Laundry and life
My first day of class
My first day of class, I was up before my alarm. I typically take an extra ten minutes to mourn the end of summer. That morning, however, was the exception. That morning was a magical microcosm of perfection, on par with a sunny “getting-ready-for-school” movie montage. I could almost hear faint echoes of peppy ukulele music.
The rest of the day lived up to my morning. Everything was going swell — I was finally a bona fide MIT student, with professors and friends and eight hours of sleep. When the time came to head to my last class, I obtained a free caramel peanut butter cookie from a WILG booth in the infinite, and I ran into a fellow 18.01A frosh with whom I could quest for the right room. I had time, sugar, and companionship. What could go wrong?
Everything fell apart when we found the recitation. Glancing in, I saw two rows of students taking notes. Despite the fact that we were half an hour early, despite the feeling that something was not quite right, I charged into the classroom, clutching my cookie. I stopped a few feet from the entrance to glance uncertainly at the chalkboards, making sure they were filled with 18.01A math and not relativistic quantum mechanics.
“Here for 18.01A?” the TA asked as his eyes crinkled warmly.
I nodded. My fate was sealed. There was no walking back out the door, no time to realize my mistake. “It took me forever to find this place, too,” someone sympathized as I passed. Only then did I understand I was attending the wrong recitation section.
In high school, I thought I was a strong, independent woman who didn’t need any parental assistance. I didn’t realize that I wouldn’t just be independent at MIT — I would be an independent adult. Within my first week, I discovered the horrors of college and adulting. Classes are no longer in the same buildings, no longer in rooms numbered sequentially from one stretch of hallway to the next.
Gone are the days when I can blindly tick off the events on my schedule — hello Google Calendar, goodbye crumpled schedule I can memorize in two days. Hello laundry, and cooking every meal, and grocery shopping. Hello existential crises that arise from shelves of detergent: why are there so many different kinds? How do I pick the best detergent for me? What do I want from my detergent; what do I want out of life? Who am I even?
Yes, my struggles feel so very real. Yet, in the scope of my MIT experience as a whole, those issues fall away with every inside joke I form with a new friend, with every hack I spot throughout campus, with every pset I conquer and every amazing conversation I have. When I hear the sound of my footsteps echo off the columns of Lobby 7, I am struck by my good fortune. I am struck by the magnitude of my privilege. I still can’t quite believe I’m here, that I live and breathe the intellectual vibrancy that permeates MIT air.
I love MIT, I love the friends I’ve made, I love my classes and professors, and for now at least, I’m loving this way of life.
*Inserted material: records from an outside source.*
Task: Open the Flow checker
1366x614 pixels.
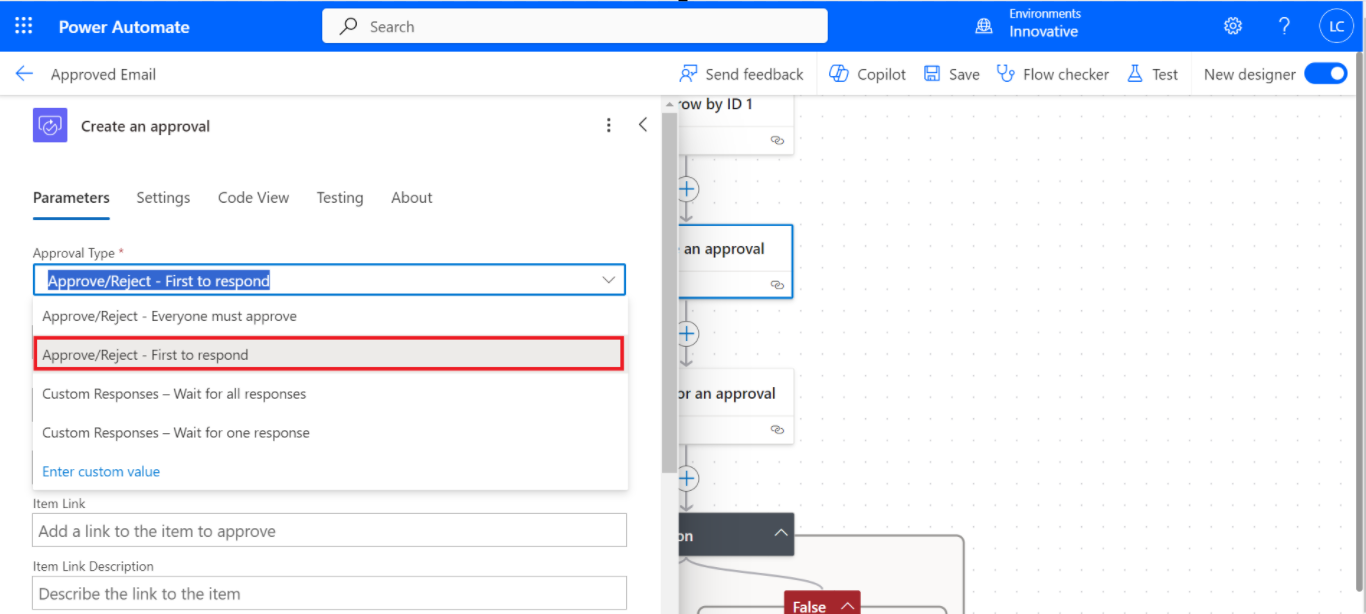Action: pos(1053,74)
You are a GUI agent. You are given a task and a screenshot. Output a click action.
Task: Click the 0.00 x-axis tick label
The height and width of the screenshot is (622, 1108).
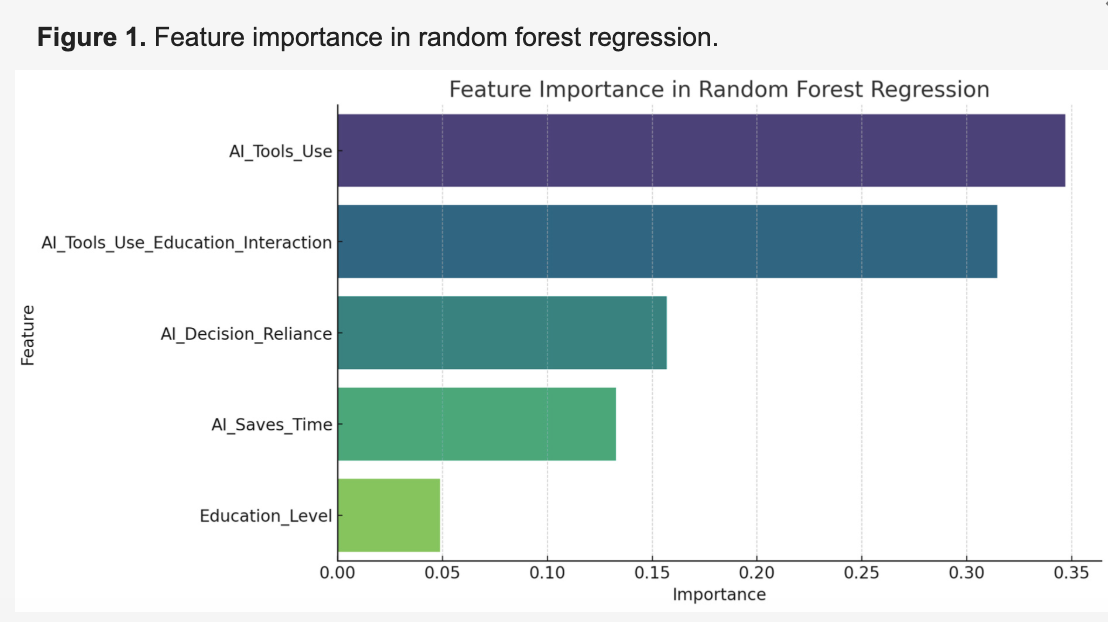[338, 574]
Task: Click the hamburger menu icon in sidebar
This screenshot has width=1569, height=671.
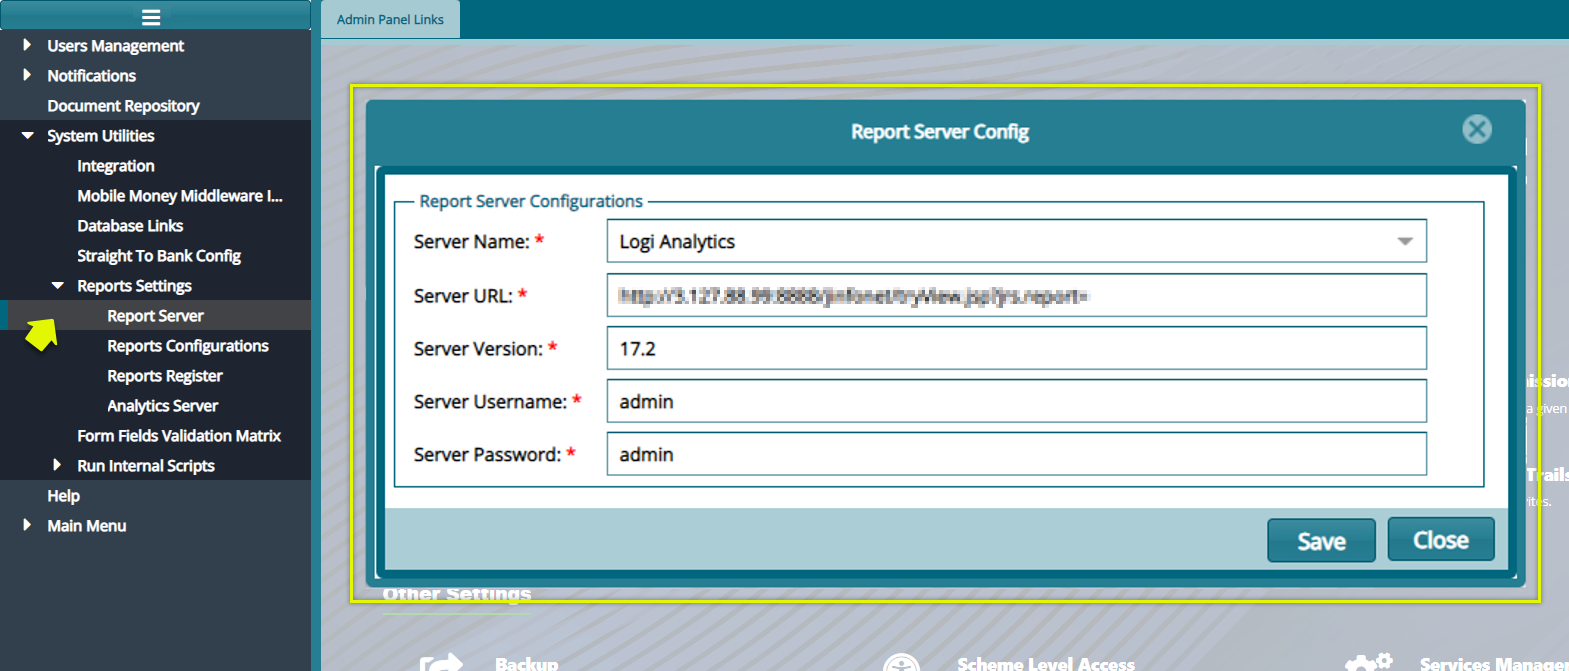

When I see my fellow freshmen scurrying through the infinite or perusing the shelves at Star Market, I inwardly smile at the knowledge that we’re all figuring out this whole college thing together, that every single one of us is experiencing the same thrill ride that is MIT. We all pile into the same roller coaster car, and our collective screams of joy are a symphony; they’re a battlecry. “We will survive this,” we roar (unless we are riding an East Campus coaster, in which case our survival is more dubious).
MIT is scary because there is no guarantee that I am joining the right clubs for me, or that I’m picking the right detergent; there is no guarantee I will have my life down pat as quickly as I’d hoped. However, that uncertainty is part of the excitement — I have free rein to make mistakes now, along with the class of 2019, so that I may (hopefully) become a certified adult after four years of failures and successes.
Chloe Yang is a member of the Class of 2019.